Lo que todas estas situaciones muestran es que, en primer lugar, hoy día seguimos mucho más el dictado de las influencias externas que nunca. Y que, por tanto, basamos nuestra identidad y comportamiento en rasgos inspirados o comprados en distintos proveedores de bienes, servicios o ideologías, prescindiendo cada vez más de la tradición y, por descontado, de nuestra vida interior. Además, no es solo que vivamos pendientes del exterior, sino que lo llevamos hasta el límite. Es como si estuviéramos más reconcentrados que nunca, como las pastillas de caldo de pollo.
No se sabe a qué obedece esta tendencia a autoconfinarnos dentro de nuestras propias fronteras y a profundizar en nuestros territorios identitarios.
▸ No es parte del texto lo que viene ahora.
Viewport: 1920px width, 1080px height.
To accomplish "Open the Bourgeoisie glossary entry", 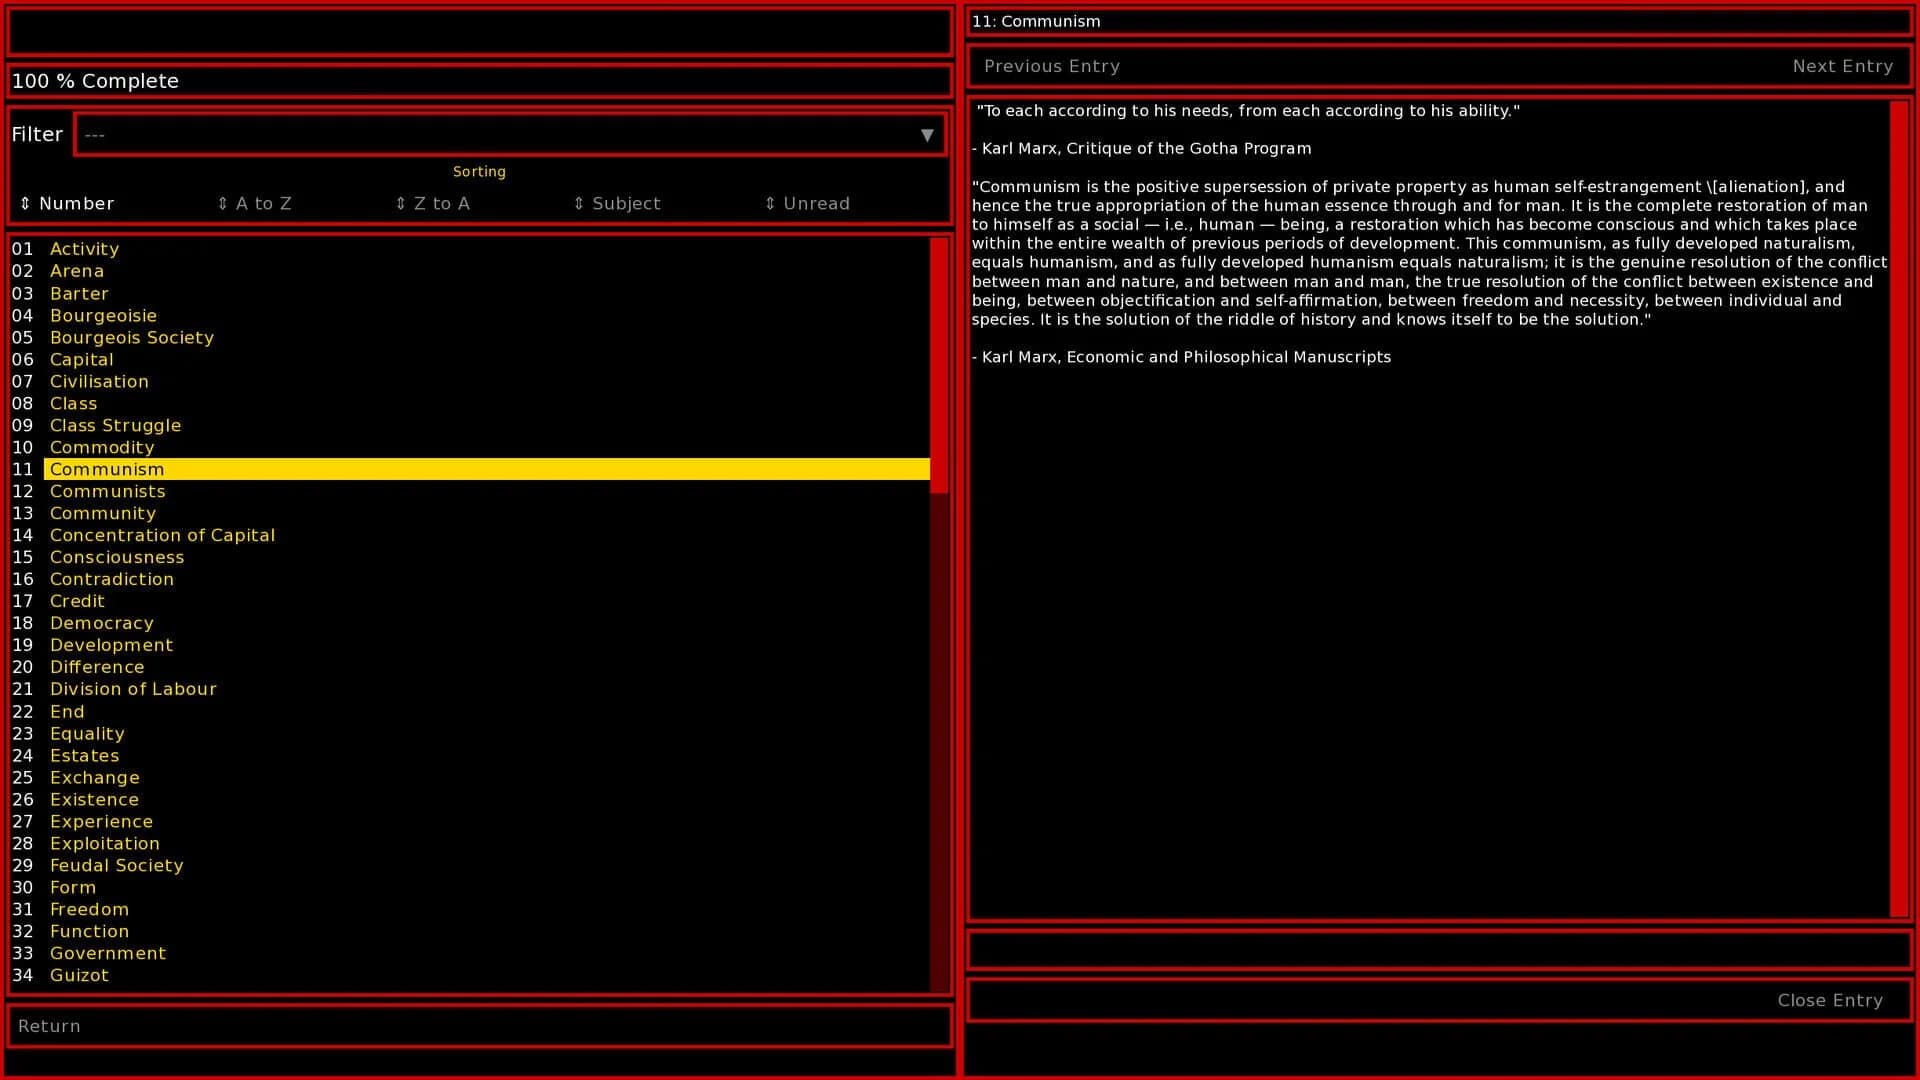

Como si tuviéramos miedo a permanecer en la superficie, mezclándonos con gente que piensa, opina y se conduce de manera diferente. Tampoco es fácil averiguar por qué la construcción de la identidad es hoy un proceso de consumo, en lugar de serlo de indagación y autoexpresión.
Quizá no tenemos claro quienes somos y, cuando encontramos algo que nos completa, queremos incorporárnoslo de la manera más intensa posible por miedo a diluirnos, como hace el concentrado de pollo en contacto con el agua caliente. Acaso tampoco sabemos cómo encontrar nuestra verdadera identidad y hacemos con ella lo que hacemos con todo: comprarla.
Resulta sugerente pensar cómo apoyaban sus identidades nuestros ilustres antepasados, en ausencia de unas zapatillas de deporte, de un teléfono móvil o de una mascarilla que le gritaran al mundo quienes eran. Vemos imágenes de Lorca y de Nightingale, de Kerouac y de Curie, de Dickinson y de Ramón y Cajal, y nos cuesta imaginarlos vistiendo una camiseta de su lugar favorito de vacaciones, llevando un llavero de su actor preferido o poniendo una pegatina con la marca de su estilográfica en la ventana de su despacho. También resulta difícil pensarlos exhibiendo los niveles de fanatismo e intransigencia que observamos hoy en las redes sociales. Tal vez la sustancia que impregnaba sus almas era de por sí tan diáfana y singular que no necesitaban añadir pastillas de concentrado a su vida.